-- start Data supplied --

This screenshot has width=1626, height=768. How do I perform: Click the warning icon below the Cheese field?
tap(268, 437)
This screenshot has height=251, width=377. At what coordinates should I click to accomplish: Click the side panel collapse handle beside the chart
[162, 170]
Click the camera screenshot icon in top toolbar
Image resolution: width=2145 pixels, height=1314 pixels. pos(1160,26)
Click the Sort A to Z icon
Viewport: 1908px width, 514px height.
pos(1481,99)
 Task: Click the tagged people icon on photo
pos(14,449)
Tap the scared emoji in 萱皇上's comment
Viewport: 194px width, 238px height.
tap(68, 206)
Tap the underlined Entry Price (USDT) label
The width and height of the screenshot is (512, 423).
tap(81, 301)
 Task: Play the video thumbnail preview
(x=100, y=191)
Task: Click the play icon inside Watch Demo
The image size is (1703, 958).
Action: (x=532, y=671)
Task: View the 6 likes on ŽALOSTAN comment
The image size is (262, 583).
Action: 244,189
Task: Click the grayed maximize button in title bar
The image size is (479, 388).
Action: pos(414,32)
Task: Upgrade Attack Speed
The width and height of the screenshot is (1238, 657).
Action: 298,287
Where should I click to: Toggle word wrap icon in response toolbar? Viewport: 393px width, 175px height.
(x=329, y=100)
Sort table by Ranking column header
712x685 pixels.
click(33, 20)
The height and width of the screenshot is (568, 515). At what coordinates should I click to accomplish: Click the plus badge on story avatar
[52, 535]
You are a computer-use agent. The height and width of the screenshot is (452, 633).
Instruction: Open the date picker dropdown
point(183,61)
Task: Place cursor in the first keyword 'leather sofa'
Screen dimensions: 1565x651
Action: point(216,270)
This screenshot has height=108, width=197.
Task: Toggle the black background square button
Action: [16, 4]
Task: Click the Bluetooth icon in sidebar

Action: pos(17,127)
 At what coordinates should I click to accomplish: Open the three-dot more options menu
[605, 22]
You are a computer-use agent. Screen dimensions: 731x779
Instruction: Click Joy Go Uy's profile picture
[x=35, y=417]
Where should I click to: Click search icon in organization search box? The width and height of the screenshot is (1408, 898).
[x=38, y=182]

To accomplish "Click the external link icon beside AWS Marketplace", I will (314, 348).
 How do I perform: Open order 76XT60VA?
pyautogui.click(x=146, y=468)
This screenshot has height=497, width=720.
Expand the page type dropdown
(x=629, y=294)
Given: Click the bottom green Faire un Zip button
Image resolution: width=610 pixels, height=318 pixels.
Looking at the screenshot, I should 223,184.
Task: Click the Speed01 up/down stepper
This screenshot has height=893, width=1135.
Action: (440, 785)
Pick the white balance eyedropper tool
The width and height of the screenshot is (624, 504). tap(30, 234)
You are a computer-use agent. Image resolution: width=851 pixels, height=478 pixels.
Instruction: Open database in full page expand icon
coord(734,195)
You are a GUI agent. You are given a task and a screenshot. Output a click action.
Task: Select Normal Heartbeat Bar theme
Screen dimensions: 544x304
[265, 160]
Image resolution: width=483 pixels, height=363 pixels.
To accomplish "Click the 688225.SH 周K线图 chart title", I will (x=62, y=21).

-- end Data supplied --

Please copy all of the entries above word for word, keeping their original order and line breaks.

This screenshot has width=1626, height=768. How do I perform: Click the warning icon below the Cheese field?
tap(268, 437)
This screenshot has height=251, width=377. At what coordinates should I click to accomplish: Click the side panel collapse handle beside the chart
[162, 170]
Click the camera screenshot icon in top toolbar
Image resolution: width=2145 pixels, height=1314 pixels. pos(1160,26)
Click the Sort A to Z icon
Viewport: 1908px width, 514px height.
pos(1481,99)
 Task: Click the tagged people icon on photo
pos(14,449)
Tap the scared emoji in 萱皇上's comment
Viewport: 194px width, 238px height.
tap(68, 206)
Tap the underlined Entry Price (USDT) label
The width and height of the screenshot is (512, 423).
tap(81, 301)
 Task: Play the video thumbnail preview
(x=100, y=191)
Task: Click the play icon inside Watch Demo
The image size is (1703, 958).
Action: (x=532, y=671)
Task: View the 6 likes on ŽALOSTAN comment
The image size is (262, 583).
Action: 244,189
Task: Click the grayed maximize button in title bar
The image size is (479, 388).
Action: pos(414,32)
Task: Upgrade Attack Speed
The width and height of the screenshot is (1238, 657).
Action: 298,287
Where should I click to: Toggle word wrap icon in response toolbar? Viewport: 393px width, 175px height.
(x=329, y=100)
Sort table by Ranking column header
712x685 pixels.
click(33, 20)
The height and width of the screenshot is (568, 515). At what coordinates should I click to accomplish: Click the plus badge on story avatar
[52, 535]
You are a computer-use agent. The height and width of the screenshot is (452, 633).
Instruction: Open the date picker dropdown
point(183,61)
Task: Place cursor in the first keyword 'leather sofa'
Screen dimensions: 1565x651
Action: point(216,270)
This screenshot has height=108, width=197.
Task: Toggle the black background square button
Action: [16, 4]
Task: Click the Bluetooth icon in sidebar

Action: pos(17,127)
 At what coordinates should I click to accomplish: Open the three-dot more options menu
[605, 22]
You are a computer-use agent. Screen dimensions: 731x779
Instruction: Click Joy Go Uy's profile picture
[x=35, y=417]
Where should I click to: Click search icon in organization search box? The width and height of the screenshot is (1408, 898).
[x=38, y=182]

To accomplish "Click the external link icon beside AWS Marketplace", I will (314, 348).
 How do I perform: Open order 76XT60VA?
pyautogui.click(x=146, y=468)
This screenshot has height=497, width=720.
Expand the page type dropdown
(x=629, y=294)
Given: Click the bottom green Faire un Zip button
Image resolution: width=610 pixels, height=318 pixels.
Looking at the screenshot, I should 223,184.
Task: Click the Speed01 up/down stepper
This screenshot has height=893, width=1135.
Action: (440, 785)
Pick the white balance eyedropper tool
The width and height of the screenshot is (624, 504). tap(30, 234)
You are a computer-use agent. Image resolution: width=851 pixels, height=478 pixels.
Instruction: Open database in full page expand icon
coord(734,195)
You are a GUI agent. You are given a task and a screenshot. Output a click action.
Task: Select Normal Heartbeat Bar theme
Screen dimensions: 544x304
[265, 160]
Image resolution: width=483 pixels, height=363 pixels.
To accomplish "Click the 688225.SH 周K线图 chart title", I will (x=62, y=21).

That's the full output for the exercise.